Forgive the Ultimate Fighting Championship if it has its head in the clouds.
Two of the promotion’s tallest fighters will lock horns in the UFC Fight Night 115 headliner, as former Bellator MMA and M-1 Global champion Alexander Volkov meets Stefan Struve on Saturday at Ahoy Rotterdam in Rotterdam, Netherlands. The rest of four-fight main card features a middleweight clash pitting Siyar Bahadurzada against Rob Wilkinson, a women’s bantamweight affair pairing Marion Reneau with Talita de Oliveira Bernardo and a welterweight clash matching Leon Edwards with Bryan Barberena.
Let us take a closer look at each UFC Fight Night “Volkov vs. Struve” matchup, with analysis and picks:
HeavyweightsStefan Struve (28-8) vs. Alexander Volkov (28-6)
THE MATCHUP: The 6-foot-7 Volkov is used to being the taller man in the cage. Therefore, the aptly named “Skyscraper” will be an interesting challenge for him. Struve stands at a full seven feet tall, and his arms are three inches longer than the Russian’s. Stylistically, however, Volkov is the superior tall man. He possesses a strong and versatile kicking game, a dangerous selection of strikes in the clinch, and most importantly a long, straight jab to punish his opponents from range.
Struve’s jab is effective but inconsistent. Throughout his career, Struve has struggled to make the most of his build. Rather, his gargantuan body often seems like a hindrance. Footwork is one glaring issue. Struve’s height and length incentivize him to create space or take an angle whenever his opponent comes forward. He knows how to do so but will frequently lose focus and allow his smaller foes into the pocket. At that range, Struve’s spaghetti arms become a decided disadvantage. His high guard offers more openings than most, as a result. Struve often seems to win in spite of his long limbs, whereas Volkov’s frame is a necessary part of his style.
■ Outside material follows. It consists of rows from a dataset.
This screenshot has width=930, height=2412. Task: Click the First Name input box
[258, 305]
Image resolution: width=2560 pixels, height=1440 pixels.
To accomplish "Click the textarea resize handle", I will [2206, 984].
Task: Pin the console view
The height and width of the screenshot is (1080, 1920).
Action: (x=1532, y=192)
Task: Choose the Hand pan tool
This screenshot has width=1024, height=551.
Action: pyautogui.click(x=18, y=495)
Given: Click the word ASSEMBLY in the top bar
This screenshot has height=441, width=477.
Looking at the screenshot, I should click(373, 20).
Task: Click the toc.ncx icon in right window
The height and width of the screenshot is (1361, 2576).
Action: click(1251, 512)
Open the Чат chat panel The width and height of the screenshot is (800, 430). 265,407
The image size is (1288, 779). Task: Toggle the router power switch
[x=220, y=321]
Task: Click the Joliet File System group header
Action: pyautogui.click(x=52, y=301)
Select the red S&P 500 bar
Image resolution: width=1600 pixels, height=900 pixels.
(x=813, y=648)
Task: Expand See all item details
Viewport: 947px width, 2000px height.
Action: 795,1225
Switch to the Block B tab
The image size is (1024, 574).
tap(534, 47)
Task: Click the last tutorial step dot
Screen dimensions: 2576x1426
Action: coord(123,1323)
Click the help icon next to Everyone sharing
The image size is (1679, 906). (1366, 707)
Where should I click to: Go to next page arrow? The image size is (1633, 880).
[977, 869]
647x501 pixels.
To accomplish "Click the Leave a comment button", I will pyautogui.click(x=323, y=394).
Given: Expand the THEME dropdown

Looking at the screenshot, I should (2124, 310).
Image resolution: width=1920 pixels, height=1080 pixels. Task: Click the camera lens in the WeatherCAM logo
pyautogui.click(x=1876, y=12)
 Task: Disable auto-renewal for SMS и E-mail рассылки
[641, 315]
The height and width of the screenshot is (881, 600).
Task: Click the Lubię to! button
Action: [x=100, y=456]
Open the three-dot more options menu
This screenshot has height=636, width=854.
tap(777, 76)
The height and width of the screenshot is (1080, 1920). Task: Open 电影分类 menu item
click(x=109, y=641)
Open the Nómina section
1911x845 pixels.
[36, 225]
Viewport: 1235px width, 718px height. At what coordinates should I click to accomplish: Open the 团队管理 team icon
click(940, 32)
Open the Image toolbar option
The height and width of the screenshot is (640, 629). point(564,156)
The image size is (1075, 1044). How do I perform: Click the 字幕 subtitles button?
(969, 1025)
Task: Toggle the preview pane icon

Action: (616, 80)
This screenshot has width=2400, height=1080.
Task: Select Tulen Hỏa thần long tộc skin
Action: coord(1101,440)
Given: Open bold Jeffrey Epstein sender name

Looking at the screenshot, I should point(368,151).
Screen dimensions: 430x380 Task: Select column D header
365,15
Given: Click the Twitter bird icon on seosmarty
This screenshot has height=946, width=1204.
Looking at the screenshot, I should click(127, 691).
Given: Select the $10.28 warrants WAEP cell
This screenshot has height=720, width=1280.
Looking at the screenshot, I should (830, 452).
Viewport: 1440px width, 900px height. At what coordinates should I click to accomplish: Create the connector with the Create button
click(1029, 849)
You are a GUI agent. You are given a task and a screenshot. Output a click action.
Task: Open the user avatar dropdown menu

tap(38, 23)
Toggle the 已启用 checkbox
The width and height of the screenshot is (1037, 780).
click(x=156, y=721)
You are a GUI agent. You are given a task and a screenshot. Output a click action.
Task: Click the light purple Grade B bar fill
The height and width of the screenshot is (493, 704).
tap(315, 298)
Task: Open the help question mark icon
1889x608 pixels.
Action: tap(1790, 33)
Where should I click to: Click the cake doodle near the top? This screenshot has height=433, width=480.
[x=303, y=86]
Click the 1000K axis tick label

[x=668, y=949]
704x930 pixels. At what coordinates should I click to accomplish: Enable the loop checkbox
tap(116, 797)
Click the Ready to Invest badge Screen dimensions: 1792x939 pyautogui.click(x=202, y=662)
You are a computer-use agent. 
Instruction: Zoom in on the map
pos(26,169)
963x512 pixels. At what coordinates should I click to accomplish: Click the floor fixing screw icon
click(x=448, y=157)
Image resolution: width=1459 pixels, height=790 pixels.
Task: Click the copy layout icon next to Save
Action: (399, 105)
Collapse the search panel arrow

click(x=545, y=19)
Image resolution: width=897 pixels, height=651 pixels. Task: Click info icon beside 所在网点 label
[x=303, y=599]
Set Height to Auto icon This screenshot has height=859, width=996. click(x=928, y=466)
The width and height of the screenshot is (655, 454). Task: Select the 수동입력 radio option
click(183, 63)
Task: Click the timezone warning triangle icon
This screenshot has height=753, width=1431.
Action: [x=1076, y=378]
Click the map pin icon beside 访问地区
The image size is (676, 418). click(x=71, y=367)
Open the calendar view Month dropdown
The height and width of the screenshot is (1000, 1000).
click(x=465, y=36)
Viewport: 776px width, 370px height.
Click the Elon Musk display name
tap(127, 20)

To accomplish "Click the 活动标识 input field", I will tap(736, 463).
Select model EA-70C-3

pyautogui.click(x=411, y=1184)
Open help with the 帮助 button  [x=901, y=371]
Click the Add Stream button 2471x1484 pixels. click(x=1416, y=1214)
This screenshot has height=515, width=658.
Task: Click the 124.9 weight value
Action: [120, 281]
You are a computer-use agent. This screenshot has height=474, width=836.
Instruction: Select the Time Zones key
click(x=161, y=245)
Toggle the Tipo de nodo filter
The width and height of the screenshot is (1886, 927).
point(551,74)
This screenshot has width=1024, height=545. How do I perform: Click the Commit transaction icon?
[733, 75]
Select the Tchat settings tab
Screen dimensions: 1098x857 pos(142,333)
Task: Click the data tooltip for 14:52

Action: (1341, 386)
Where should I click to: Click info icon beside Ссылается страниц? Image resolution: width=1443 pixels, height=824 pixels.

The men who beat Volkov typically do so by outwrestling or outgrappling him. Struve’s slight disadvantages on the feet tend to turn into glaring problems against skilled strikers, and his self-reported panic attacks do not bode well for the Dutchman’s fighting future. Still, Struve is an excellent submission grappler, with 17 submission wins on his record. Volkov will need to call on his footwork and wrestling to avoid this phase of the fight. Fortunately, the Russian has spent time recently with Black House’s Kenny Johnson, one of MMA’s best wrestling coaches. This training paid off in Volkov’s bout with Roy Nelson, as he stopped seven of eight takedown attempts. Still, Struve’s underrated wrestling has given him the takedown on over six of 10 attempts, so Volkov will need to watch his Ps and Qs inside.
THE ODDS: Volkov (-125), Struve (-105)
THE PICK: While their records and frames are similar, Volkov’s career has been much easier. This is not to say he has beaten unskilled opponents. Struve’s record might boast more recognizable names, but nonetheless, Volkov has taken on consistently tough opposition since his win over Brett Rogers in 2012. Throughout his career, Volkov has made use of his frame, controlling range, levering in the clinch and using angles to keep his lofty head out of reach. With both men facing an unusually tall opponent, those subtle skills will be the difference, especially in a five-round fight. The pick is Volkov by third-round TKO.